Tumor-associated macrophages(TAMs),the main part of immune cells in tumor microenvironment(TME),play a potent role in promoting tumorigenesis. MicroRNAs (miRs) are considered to be crucial regulators in tumor progression. However, the role that miRs play in TAMs phenotype regulation still remains unclear. In this study, we demonstrated that miR-100 played an important role in maintaining TAMs phenotype and enhancing tumor stemness properties. First, miRNome of TAMs isolated from mouse breast tumor was performed. Compared with macrophages from normal spleen, 40 miRs candidates, in 150 TAMs-high and 169 TAMs-low expressed miRs which were selected from miRNome, were further identified by real-time PCR. Importantly, miR-100 was found with TAMs-high expression pattern(about 70 folds changes). Moreover, we found that miR-100 overexpressed RAW264.7 cells and peritoneal macrophages gained M2 phenotype such as CD206+ cells percentage. Mechanism study demonstrated that miR-100 up-regulated IL-1ra expression detected by cytokine array. Furthermore we found that IL-1ra could enhance 4T1 breast cancer cell stemness properties including increasing tumor cell sphere formation and drug resistance in vitro. Taken together, our results demonstrate that TAMs-high expressed miR-100 could function to maintain the phenotype of TAMs via targeting mTOR pathway, and promote tumorigenesis by enhancing IL-1ra secretion, which would also serve as a promising therapy target to remodel TME and tumor metastasis. Citation Format: Wei Wang, Yan Liu, Jian Guo, Huiwen He, Junling Xie, Chong Chen, Yunping Luo.
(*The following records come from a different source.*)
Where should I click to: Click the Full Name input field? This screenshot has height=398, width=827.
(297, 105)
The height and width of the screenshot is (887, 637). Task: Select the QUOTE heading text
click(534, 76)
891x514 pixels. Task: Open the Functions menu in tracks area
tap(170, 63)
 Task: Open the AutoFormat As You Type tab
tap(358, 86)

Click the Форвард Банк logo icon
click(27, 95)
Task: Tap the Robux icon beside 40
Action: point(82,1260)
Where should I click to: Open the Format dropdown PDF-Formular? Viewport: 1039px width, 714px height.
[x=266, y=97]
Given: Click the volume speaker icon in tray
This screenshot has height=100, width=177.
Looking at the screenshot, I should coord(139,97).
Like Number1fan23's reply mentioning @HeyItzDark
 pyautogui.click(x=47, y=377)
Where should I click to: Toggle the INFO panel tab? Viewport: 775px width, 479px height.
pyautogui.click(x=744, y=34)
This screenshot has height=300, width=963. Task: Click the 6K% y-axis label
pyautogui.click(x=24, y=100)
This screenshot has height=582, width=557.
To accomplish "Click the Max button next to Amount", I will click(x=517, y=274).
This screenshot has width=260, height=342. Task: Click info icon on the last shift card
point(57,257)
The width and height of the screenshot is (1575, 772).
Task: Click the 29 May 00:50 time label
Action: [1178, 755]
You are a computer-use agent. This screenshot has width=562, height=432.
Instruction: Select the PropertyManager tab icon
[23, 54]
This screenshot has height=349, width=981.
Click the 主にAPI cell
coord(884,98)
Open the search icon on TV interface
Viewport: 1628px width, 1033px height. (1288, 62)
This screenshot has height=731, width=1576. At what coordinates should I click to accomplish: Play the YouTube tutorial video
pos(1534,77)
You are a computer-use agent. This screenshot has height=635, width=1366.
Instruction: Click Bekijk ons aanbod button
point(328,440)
MicroRNA-100/mTOR/IL-1ra signaling maintains TAMs phenotype and enhances tumor cell stemness property in mouse breast cancer. [abstract]. In: Proceedings of the 107th Annual Meeting of the American Association for Cancer Research; 2016 Apr 16-20; New Orleans, LA. Philadelphia (PA): AACR; Cancer Res 2016;76(14 Suppl):Abstract nr 724.